En ese instante, Micaela sentía que estaba dejando sus últimas palabras, como si se tratara de un testamento no escrito.

Gaspar, por favor, cuida de Pilar—

Solo te tiene a ti—

—Ni grites. A kilómetros a la redonda no hay nadie, nadie vendrá a ayudarte.

—Mejor coopera y atiende a mis muchachos. Así, a lo mejor, hasta te vas contenta al otro mundo.

Micaela logró arañar el brazo de uno de ellos, dejando una marca sangrante. El tipo soltó una maldición y, furioso, intentó romperle la ropa de un tirón.

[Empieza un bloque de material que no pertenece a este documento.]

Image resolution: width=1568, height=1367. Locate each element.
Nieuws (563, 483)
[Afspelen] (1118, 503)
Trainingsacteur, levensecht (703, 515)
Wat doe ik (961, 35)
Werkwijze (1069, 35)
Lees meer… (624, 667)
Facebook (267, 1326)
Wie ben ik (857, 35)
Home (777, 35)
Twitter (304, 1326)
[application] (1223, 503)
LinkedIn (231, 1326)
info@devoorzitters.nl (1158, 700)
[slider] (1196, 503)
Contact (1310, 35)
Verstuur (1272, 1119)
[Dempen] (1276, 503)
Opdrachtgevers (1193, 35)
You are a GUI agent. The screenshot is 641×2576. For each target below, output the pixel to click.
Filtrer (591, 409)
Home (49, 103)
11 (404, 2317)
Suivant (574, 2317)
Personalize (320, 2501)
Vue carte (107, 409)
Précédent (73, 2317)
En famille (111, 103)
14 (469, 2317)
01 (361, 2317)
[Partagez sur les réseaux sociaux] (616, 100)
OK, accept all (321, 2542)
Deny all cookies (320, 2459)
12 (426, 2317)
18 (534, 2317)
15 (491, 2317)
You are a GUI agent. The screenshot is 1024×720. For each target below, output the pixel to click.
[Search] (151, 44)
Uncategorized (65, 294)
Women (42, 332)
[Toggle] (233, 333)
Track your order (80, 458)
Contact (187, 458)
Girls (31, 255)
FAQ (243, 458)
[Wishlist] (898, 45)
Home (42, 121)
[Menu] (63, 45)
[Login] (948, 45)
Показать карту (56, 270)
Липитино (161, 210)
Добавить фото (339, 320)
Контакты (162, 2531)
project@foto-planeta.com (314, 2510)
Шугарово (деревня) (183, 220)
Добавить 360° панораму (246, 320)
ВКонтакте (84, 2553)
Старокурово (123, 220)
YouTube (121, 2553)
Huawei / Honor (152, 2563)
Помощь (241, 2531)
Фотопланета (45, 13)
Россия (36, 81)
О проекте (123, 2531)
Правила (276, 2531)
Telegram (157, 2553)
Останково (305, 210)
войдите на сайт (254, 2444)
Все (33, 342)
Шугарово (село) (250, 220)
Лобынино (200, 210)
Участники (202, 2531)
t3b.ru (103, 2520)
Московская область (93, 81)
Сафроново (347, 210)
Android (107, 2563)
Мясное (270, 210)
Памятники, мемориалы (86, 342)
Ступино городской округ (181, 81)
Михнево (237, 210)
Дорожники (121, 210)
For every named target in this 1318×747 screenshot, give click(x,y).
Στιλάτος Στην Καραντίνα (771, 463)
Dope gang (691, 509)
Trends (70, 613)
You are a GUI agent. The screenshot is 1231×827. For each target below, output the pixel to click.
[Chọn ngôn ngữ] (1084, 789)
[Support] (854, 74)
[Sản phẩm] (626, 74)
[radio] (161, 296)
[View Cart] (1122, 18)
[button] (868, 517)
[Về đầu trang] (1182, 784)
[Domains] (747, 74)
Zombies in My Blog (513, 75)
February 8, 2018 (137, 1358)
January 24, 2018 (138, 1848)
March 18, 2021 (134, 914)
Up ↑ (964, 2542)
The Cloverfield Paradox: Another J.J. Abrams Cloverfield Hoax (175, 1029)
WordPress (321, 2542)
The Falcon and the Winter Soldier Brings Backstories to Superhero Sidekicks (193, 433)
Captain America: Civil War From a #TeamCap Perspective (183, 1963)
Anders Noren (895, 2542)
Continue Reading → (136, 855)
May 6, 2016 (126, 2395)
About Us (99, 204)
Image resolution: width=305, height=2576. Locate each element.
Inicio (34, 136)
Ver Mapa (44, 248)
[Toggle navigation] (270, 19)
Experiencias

De repente, desde afuera del almacén, se escuchó un estruendo que retumbó como trueno. La puerta de hierro cayó al suelo con un estrépito, mientras la luz de los faros de un carro atravesaba la oscuridad como un par de ojos de demonio.

El portón se desplomó con un rugido. A contraluz, una silueta imponente apareció en la entrada y comenzó a avanzar a paso firme.

Los secuestradores, desconcertados, se miraron entre sí, esperando ver a todo un escuadrón. Pero tras unos segundos, notaron que solo había una persona descendiendo del vehículo. Se armaron y esbozaron sonrisas burlonas, convencidos de que ese desconocido acababa de sellar su destino.